Excerpt provided ▸
Hyperthermia and Radiation Therapy in Locoregional Recurrent Breast Cancers: A Systematic Review and Meta-analysis.

PURPOSE:

To conduct a systematic review and meta-analysis to evaluate the outcome of hyperthermia (HT) and radiation therapy (RT) in locally recurrent breast cancers (LRBCs).

METHODS AND MATERIALS:

A total of 708 abstracts were screened from 8 databases according to the PRISMA guidelines. Single-arm and 2-arm studies, treating LRBCs with HT and RT but without surgery (for local recurrence) or concurrent chemotherapy were considered. The evaluated endpoint was complete response (CR).

RESULTS:

Thirty-one full text articles, pertaining to 34 studies, were shortlisted for the meta-analysis. Eight were 2-arm (randomized, n=5; nonrandomized, n=3), whereas 26 were single-arm studies. In all, 627 patients were enrolled in 2-arm and 1483 in single-arm studies. Patients were treated with a median of 7 HT sessions, and an average temperature of 42.5°C was attained. Mean RT dose was 38.2 Gy (range, 26-60 Gy). Hyperthermia was most frequently applied after RT. In the 2-arm studies, a CR of 60.2% was achieved with RT + HT versus 38.1% with RT alone (odds ratio 2.64, 95% confidence interval [CI] 1.66-4.18, P<.0001). Risk ratio and risk difference were 1.57 (95% CI 1.25-1.96, P<.0001) and 0.22 (95% CI 0.11-0.33, P<.0001), respectively. In 26 single-arm studies, RT + HT attained a CR of 63.4% (event rate 0.62, 95% CI 0.57-0.66). Moreover, 779 patients had been previously irradiated (696 from single-arm and 83 from 2-arm studies). A CR of 66.6% (event rate 0.64, 95% CI 0.58-0.70) was achieved with HT and reirradiation (mean ± SD dose: 36.7 ± 7.7 Gy). Mean acute and late grade 3/4 toxicities with RT + HT were 14.4% and 5.2%, respectively.

Problem set ▸
(1) Answer these questions using the abstract on hyperthermia and radiation therapy for recurrent breast cancer.
(a) How many abstracts were screened, and from how many databases?
(b) Which endpoint was evaluated?
(c) What was the mean radiation therapy dose?
(2) Retype the part of the abstract on hyperthermia and radiation therapy for recurrent breast cancer that starts with "Hyperthermia and Radiation" and goes on through "breast cancers (LRBCs).".
(3) Write what comes next in the abstract on hyperthermia and radiation therapy for recurrent breast cancer, starting after its last sentence.

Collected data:
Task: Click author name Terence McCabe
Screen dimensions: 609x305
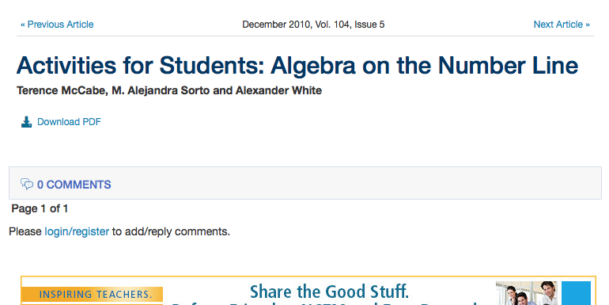Action: coord(61,90)
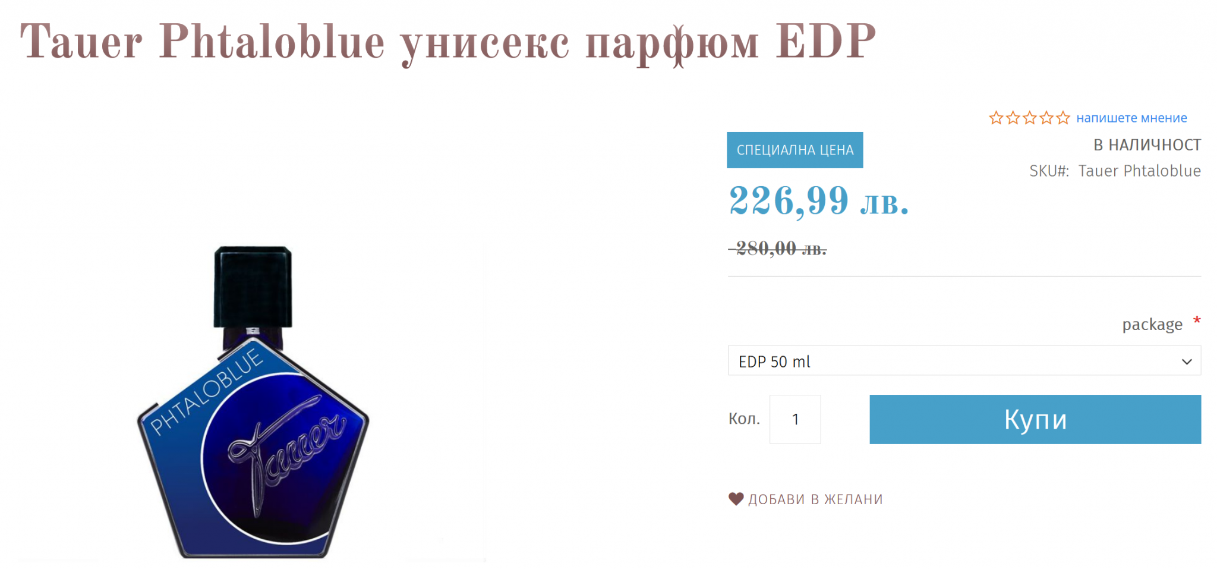Click the product title heading
1217x569 pixels.
(x=448, y=42)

Results in order ▸
(1)
(a) 708 abstracts from 8 databases
(b) Complete response (CR)
(c) 38.2 Gy (range, 26-60 Gy)

(2)
Hyperthermia and Radiation Therapy in Locoregional Recurrent Breast Cancers: A Systematic Review and Meta-analysis.

PURPOSE:

To conduct a systematic review and meta-analysis to evaluate the outcome of hyperthermia (HT) and radiation therapy (RT) in locally recurrent breast cancers (LRBCs).

(3)
CONCLUSIONS:

Thermoradiation therapy enhances the likelihood of CR rates in LRBCs over RT alone by 22% with minimal acute and late morbidities. For even those previously irradiated, reirradiation with HT provides locoregional control in two-thirds of the patients. Thermoradiation therapy could therefore be considered as an effective and safe palliative treatment option for LRBCs.